The Great Recoil: Politics after Populism and Pandemic

Paolo Gerbaudo

What comes after neoliberalism? In these times of health emergency, economic collapse, populist anger and ecological threat, societies are forced to turn inward in search of protection. Neoliberalism, the ideology that presided over decades of market globalisation, is on trial, while state intervention is making a spectacular comeback amid lockdowns, mass vaccination programmes, deficit spending and climate planning. This is the Great Recoil, the era when the neo-statist endopolitics of national sovereignty, economic protection and democratic control overrides the neoliberal exopolitics of free markets, labour flexibility and business opportunity.

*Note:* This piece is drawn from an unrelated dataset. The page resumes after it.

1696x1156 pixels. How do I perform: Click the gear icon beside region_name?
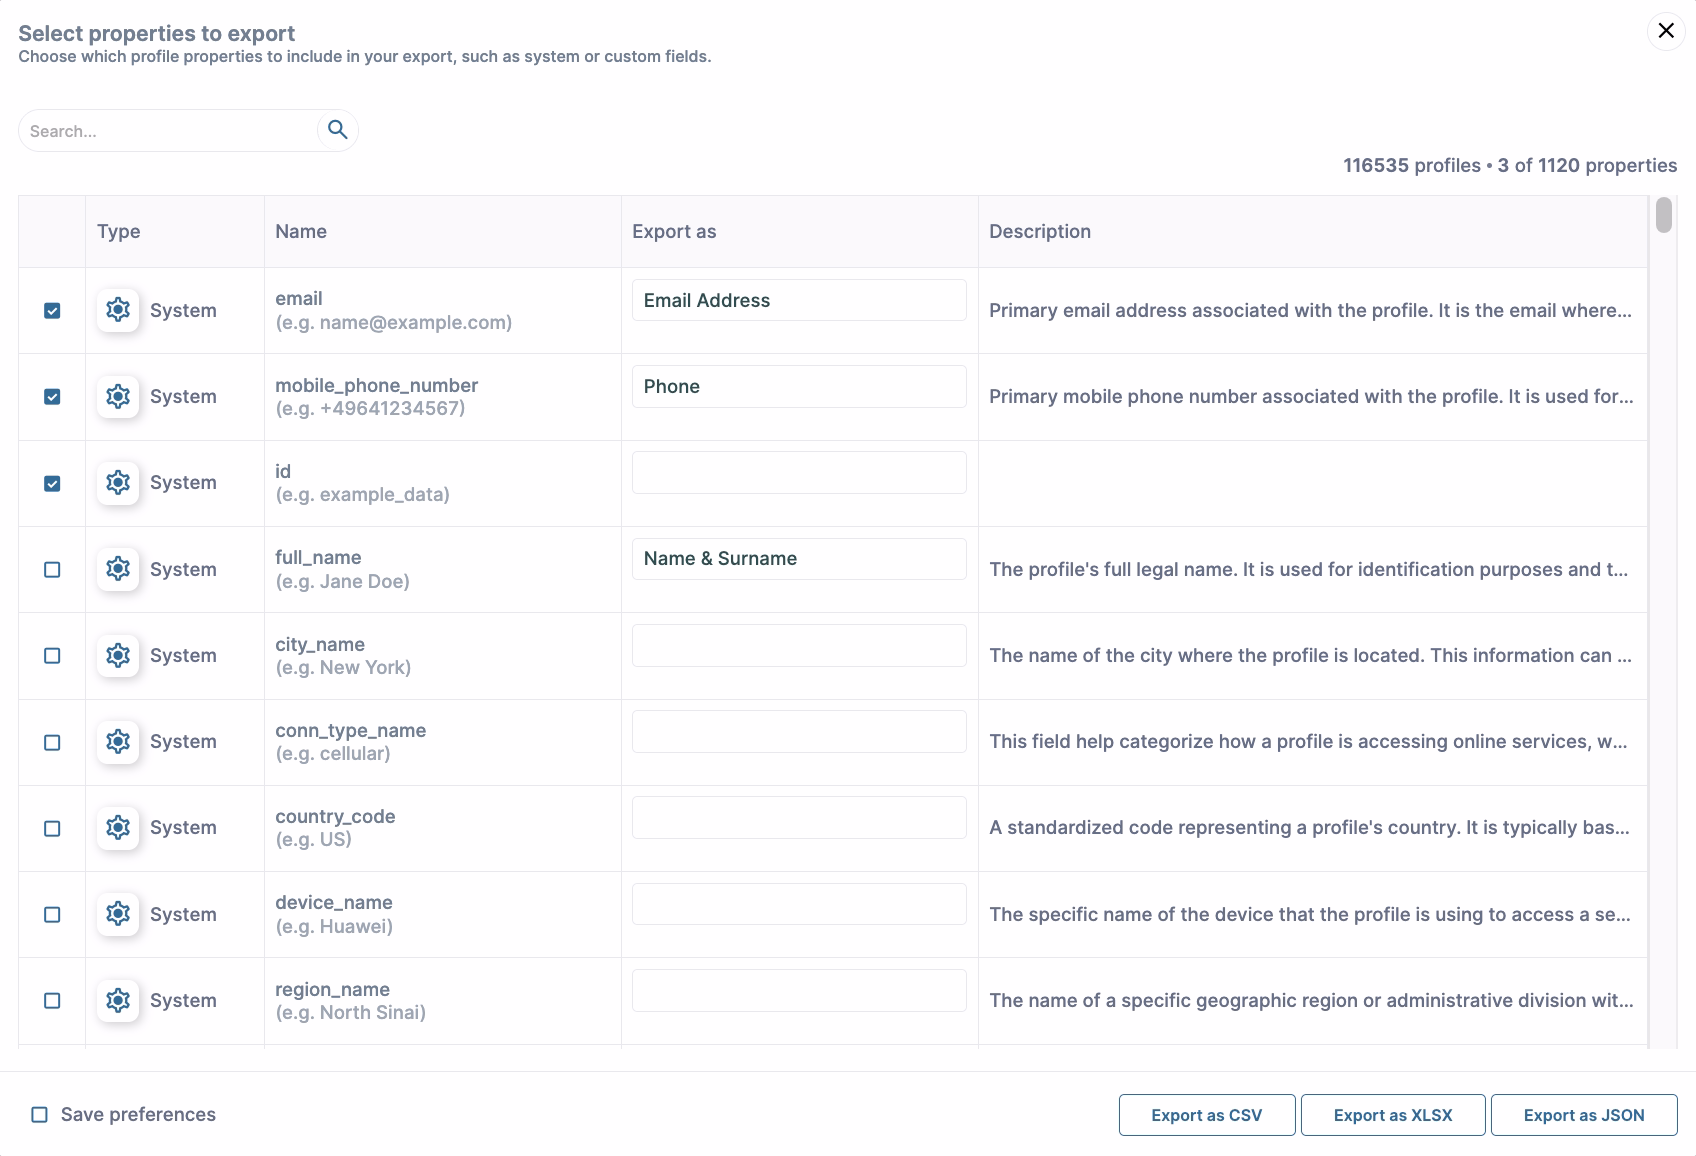[117, 1000]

The central issue in dispute is what mission the post-pandemic state should pursue: whether it should protect native workers from immigration and the rich against redistributive demands, as proposed by the right’s authoritarian protectionism; or reassert social security and popular sovereignty against the rapacity of financial and tech elites, as advocated by the left’s social protectivism. Only by addressing the widespread sense of exposure and vulnerability may socialists turn the present phase of involution into an opportunity for social transformation.


The Chinese Question: The Gold Rushes and Global Politics

Mae Ngai

In roughly five decades, between 1848 and 1899, more gold was removed from the earth than had been mined in the 3,000 preceding years, bringing untold wealth to individuals and nations. But friction between Chinese and white settlers on the goldfields of California, Australia, and South Africa catalyzed a global battle over “the Chinese Question”: would the United States and the British Empire outlaw Chinese immigration?

This distinguished history of the Chinese diaspora and global capitalism chronicles how a feverish alchemy of race and money brought Chinese people to the West and reshaped the nineteenth-century world. Drawing on ten years of research across five continents, prize-winning historian Mae Ngai narrates the story of the thousands of Chinese who left their homeland in pursuit of gold, and how they formed communities and organizations to help navigate their perilous new world. Out of their encounters with whites, and the emigrants’ assertion of autonomy and humanity, arose the pernicious western myth of the “coolie” laborer, a racist stereotype used to drive anti-Chinese sentiment.